Ketharaman Swaminathan

Ketharaman Swaminathan Founder and CEO at GTM360 Marketing Solutions

Cash is legal tender. Merchants who chose to decline cash are, in effect, spitting in the face of their nation's central bank. That they're given special dispensation by their own government is minor consolation. Anyway, it's early days: The dispensation is yet to become law and let's see how many merchants actually opt to use it. In any case, customers always have the choice to take their cash to other merchants who opt not to use the dispensation.

Jacob Christiansen

Jacob Christiansen Managing Director at Advantage FSE

It is a great and evolutionary move. Cash is expensesive and inconvenient for all involved. With proper regulations, value chain cooperation and consumer protection in place, it can work. 

I am sure there likewise was great resistence when we first moved away from bartering and introduced cash......

I wonder if the governement will also be the first to introduce national use of blockchain technologies?

 

A Finextra member 

Several comments see this as a bad thing, the only comment in favour is from the region (thanks Jan Olof).

The Nordics have been ahead of everywhere else in adoption of electronic payments for many years - look back at McKinsey and Boston Consulting payments papers, or the World Payments report.

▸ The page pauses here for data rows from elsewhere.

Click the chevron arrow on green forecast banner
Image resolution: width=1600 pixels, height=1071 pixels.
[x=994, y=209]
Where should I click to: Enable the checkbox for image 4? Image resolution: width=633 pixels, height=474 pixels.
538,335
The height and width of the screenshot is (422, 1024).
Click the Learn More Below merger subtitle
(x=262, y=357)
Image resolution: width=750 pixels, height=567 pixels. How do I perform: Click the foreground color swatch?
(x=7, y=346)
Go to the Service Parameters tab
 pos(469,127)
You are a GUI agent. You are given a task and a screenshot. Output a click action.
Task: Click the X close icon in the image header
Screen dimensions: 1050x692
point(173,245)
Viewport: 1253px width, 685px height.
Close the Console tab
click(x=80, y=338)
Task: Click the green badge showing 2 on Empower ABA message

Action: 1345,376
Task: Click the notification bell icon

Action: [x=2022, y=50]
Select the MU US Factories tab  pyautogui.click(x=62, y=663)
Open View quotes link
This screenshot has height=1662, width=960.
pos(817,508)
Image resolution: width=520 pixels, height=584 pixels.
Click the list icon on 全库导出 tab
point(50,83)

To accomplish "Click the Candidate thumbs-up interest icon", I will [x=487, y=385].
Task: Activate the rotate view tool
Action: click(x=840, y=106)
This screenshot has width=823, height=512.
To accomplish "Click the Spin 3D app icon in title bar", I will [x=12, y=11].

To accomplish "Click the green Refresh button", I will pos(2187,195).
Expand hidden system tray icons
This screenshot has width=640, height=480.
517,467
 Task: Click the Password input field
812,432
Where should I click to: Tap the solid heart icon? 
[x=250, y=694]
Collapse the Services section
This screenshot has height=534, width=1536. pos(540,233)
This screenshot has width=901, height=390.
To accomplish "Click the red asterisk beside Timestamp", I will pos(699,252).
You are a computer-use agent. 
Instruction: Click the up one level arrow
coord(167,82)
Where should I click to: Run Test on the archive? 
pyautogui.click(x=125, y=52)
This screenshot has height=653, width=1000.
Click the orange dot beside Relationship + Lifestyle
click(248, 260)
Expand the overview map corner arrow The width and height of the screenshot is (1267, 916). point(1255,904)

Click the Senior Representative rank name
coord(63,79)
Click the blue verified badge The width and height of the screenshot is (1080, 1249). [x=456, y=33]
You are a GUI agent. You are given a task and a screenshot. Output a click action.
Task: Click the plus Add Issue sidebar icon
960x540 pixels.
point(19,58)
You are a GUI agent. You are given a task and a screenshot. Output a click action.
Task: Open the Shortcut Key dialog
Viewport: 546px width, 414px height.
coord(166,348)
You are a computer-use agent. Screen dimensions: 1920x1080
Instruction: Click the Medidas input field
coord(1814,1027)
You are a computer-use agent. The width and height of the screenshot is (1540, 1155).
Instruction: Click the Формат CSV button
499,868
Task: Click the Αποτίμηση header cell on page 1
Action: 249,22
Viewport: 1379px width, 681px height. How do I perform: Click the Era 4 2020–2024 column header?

Having spent quite some time in the region recently, I am sure we're seeing natural progress, probably in part due to mass adoption of smartphones, not an anomaly.

Arjeh Van Oijen

Arjeh Van Oijen Head of Product Management at Icon Solutions

@Kevin. This depends on the situation in a specific country. In the Netherlands (from a payments perspective comparable with Denmark), debit card fees to be paid by merchants are lower than the fees to collect and deposit cash (not mentioning the time it takes of the merchant to collect/deliver cash and the security risks of holding cash). Following your arguments, merchants in countries like the Netherlands and Denmark should be able to refuse cash on the customer's behalf (otherwise the customer is going to pay for the relatively expensive cash handling fees of the bank).

Having said this, I'm aware that my argument does not apply for other countries where the situation around banking fees for different payment instruments differs. I'm convinced that in the future, due to the decline of electronic payment fees, more countries will get in the same situation as the Netherlands and Denmark.